As patients' lives are disrupted by cancer therapy, treatments that allow a more normal daily routine could improve their quality of life. Patients, as well as their caregivers, could benefit from treatments that achieve optimal outcomes with the least amount of intrusion into their lives. Pegfilgrastim has recently been approved by the FDA for the prevention of neutropenia induced by chemotherapy, and has been shown in clinical studies to be comparable to Filgrastim in efficacy and safety. However, unlike Filgrastim, which requires daily injections when prescribed as needed, longer-acting pegfilgrastim is administered only once per chemotherapy cycle. In our study, patients reported an average time commitment of 1.3 hours per injection visit. Furthermore, two fifths of the patients were accompanied to the clinic by a relative or friend; however, the time spent by a caregiver per injection visit was not determined. Thus, the total time commitment would likely be greater if caregiver time per visit had also been reported. The possibility of saving time on injections in order to attend to other activities of daily life would be of obvious appeal not only to patients, but to caregivers as well.

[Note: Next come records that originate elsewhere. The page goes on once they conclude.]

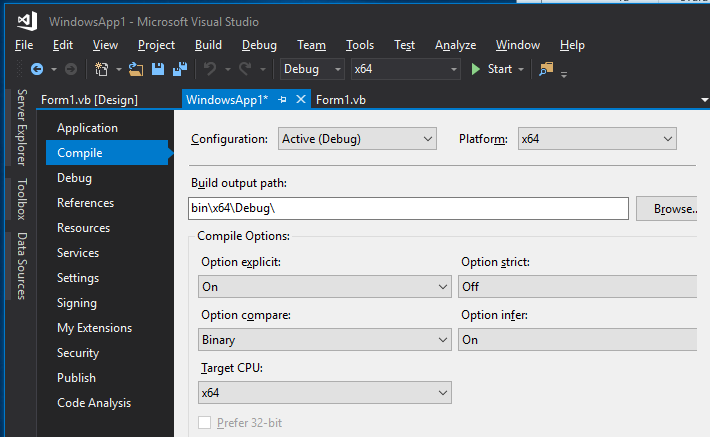Image resolution: width=710 pixels, height=437 pixels.
Task: Select the References settings page
Action: 85,203
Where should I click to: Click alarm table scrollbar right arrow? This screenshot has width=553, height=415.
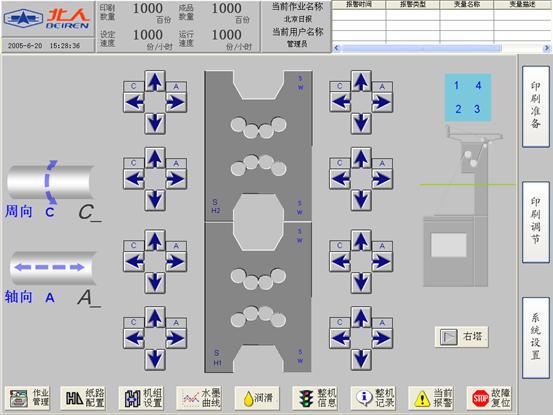(547, 48)
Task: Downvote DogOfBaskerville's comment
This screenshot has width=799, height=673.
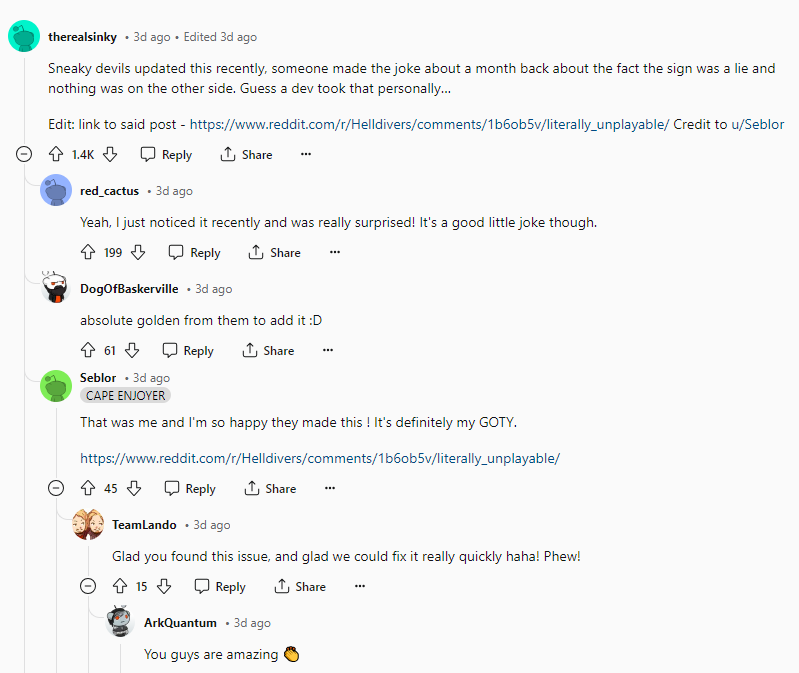Action: pos(132,350)
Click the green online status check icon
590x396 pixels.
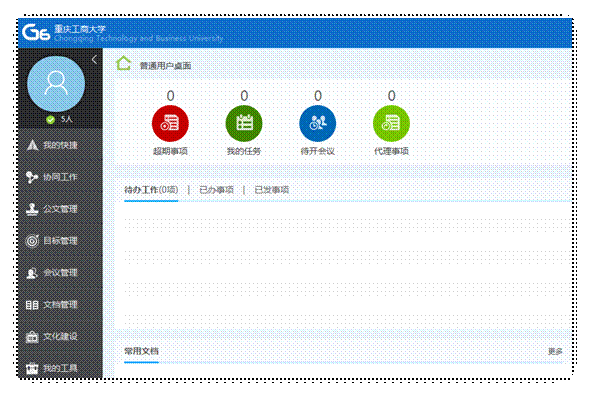(50, 120)
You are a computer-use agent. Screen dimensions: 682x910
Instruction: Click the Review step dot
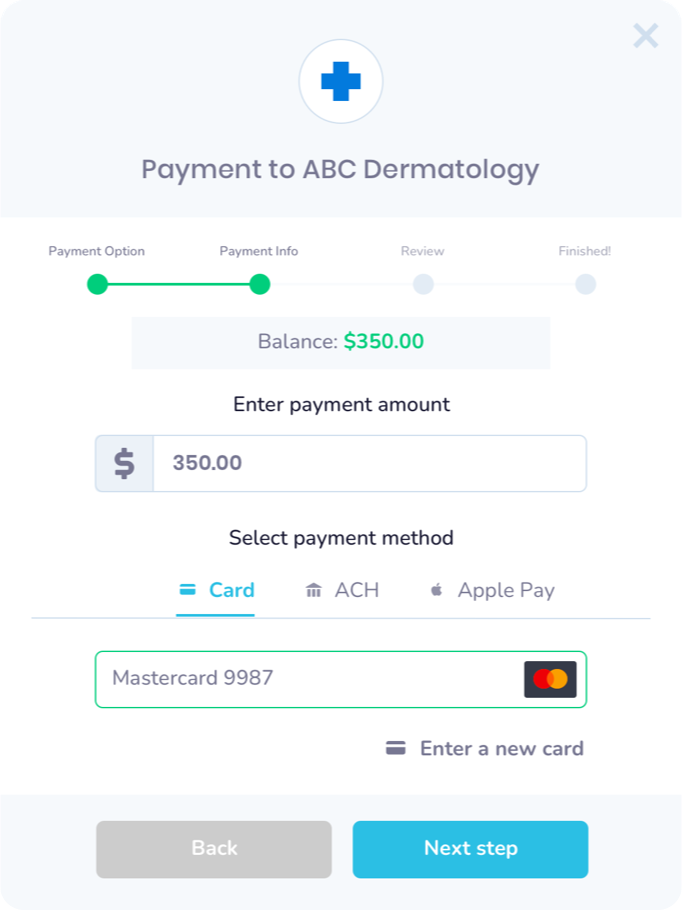click(x=423, y=284)
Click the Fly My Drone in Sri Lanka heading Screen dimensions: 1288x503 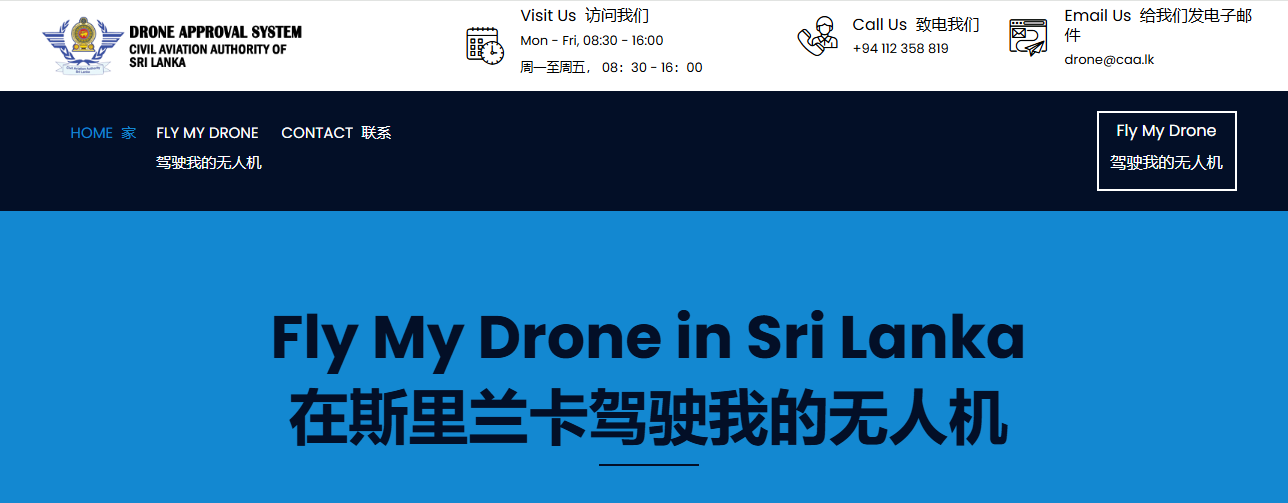tap(647, 338)
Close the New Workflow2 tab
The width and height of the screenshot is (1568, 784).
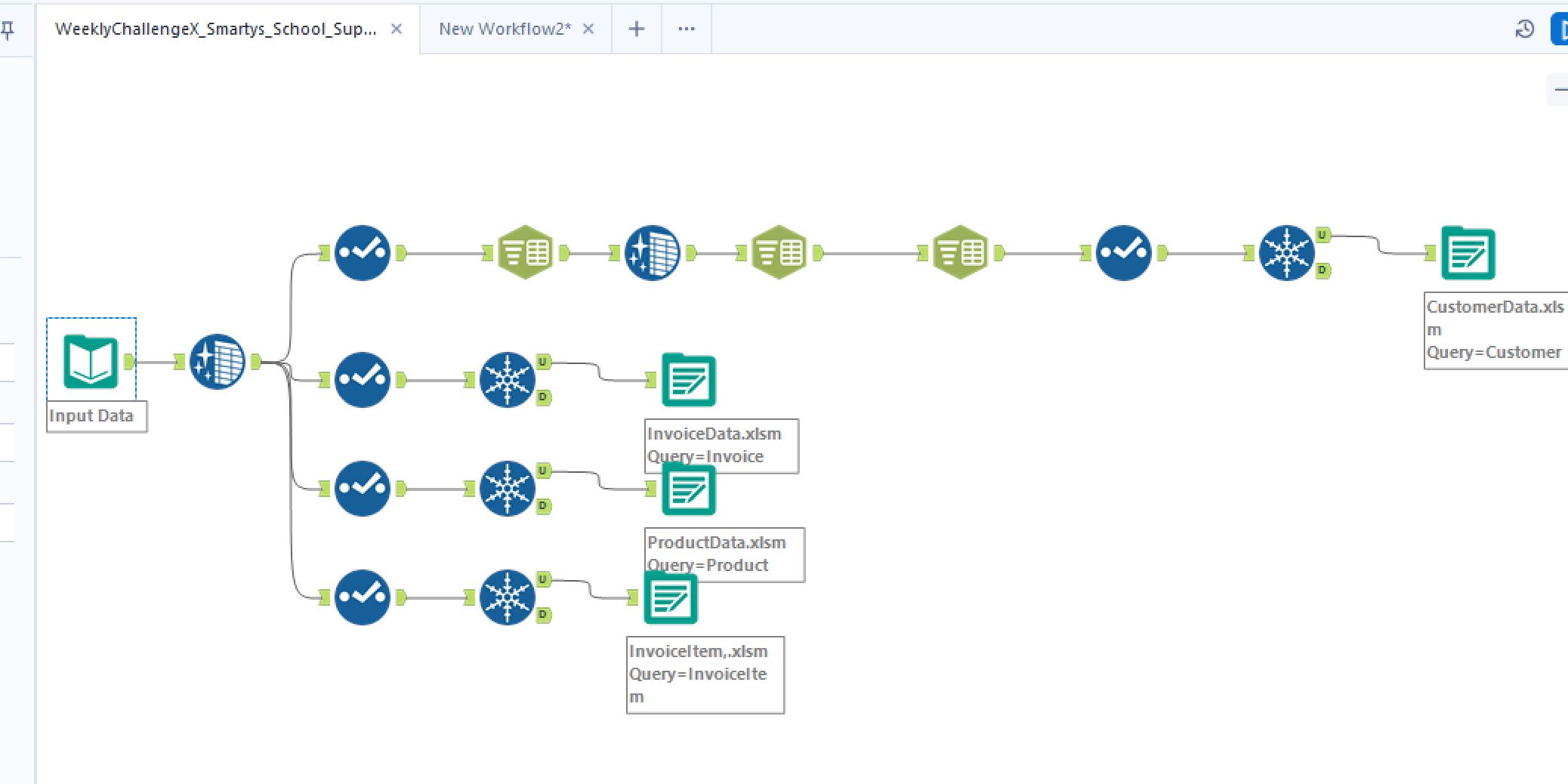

The results from this study with Filgrastim can be extrapolated to other medications that also require frequent administration. Darbepoetin alfa, a recently approved erythropoietic agent, can be administered less frequently than Epoetin alfa due to its approximately 3-fold longer half-life. Currently, patients receiving chemotherapy require 1 to 3 injections of Epoetin alfa a week [5], while in clinical studies, darbepoetin alfa was effective when injected as infrequently as every 2, 3, or 4 weeks [812]. Both pegfilgrastim and darbepoetin alfa represent a treatment advance in supportive care in oncology by providing patients the benefits of less frequent injections.

This study may have underestimated the real burden of frequent injections to the broader cancer patient population, since the study participants were, on average, older (61 years) and only a quarter of them were employed. A younger patient population may have experienced considerably more inconvenience caused by frequent trips to the clinic since a greater percentage of these patients would be potentially working, caring for children, and involved in a great number of personal and family activities that require their participation. As was observed in this study, younger patients were more likely than older patients to take time off from work for Filgrastim treatment. Other demographic factors may be associated with patient responses; however, they were not found in this study, possibly due to the small sample size. Another potential limitation of the study is that the time spent by caregivers in assisting patients was not collected, which could also contribute to an underestimation of the burden of frequent injections.

Finally, it has been suggested previously that the need to make multiple visits increases the risk of missing required injections, as reported in the setting of administering vaccinations [13]. The effect of frequency of oral medications on treatment compliance has been demonstrated for anti-hypertensive medications with patients showing higher compliance with simpler regimens [14]. The potential impact of fewer injections on a patient's ability to comply with complete Filgrastim therapy and other treatment for their disease would be of further interest.

Conclusions

Although the SOQ remains to be validated, the results from this study indicate that travelling to the clinic to receive frequent injections of supportive care medications is a burden to patients with cancer and negatively affects their quality of life. Although current treatments are clinically adequate, new long-acting therapeutics have the potential to improve significantly the quality of patients' lives by requiring fewer injections. Patients should be made aware of these newer alternatives which may help to decrease the burden of treatment in their lives. A controlled trial comparing these newer agents with current treatments would help to more accurately identify the impact of frequent injections in patients receiving chemotherapy.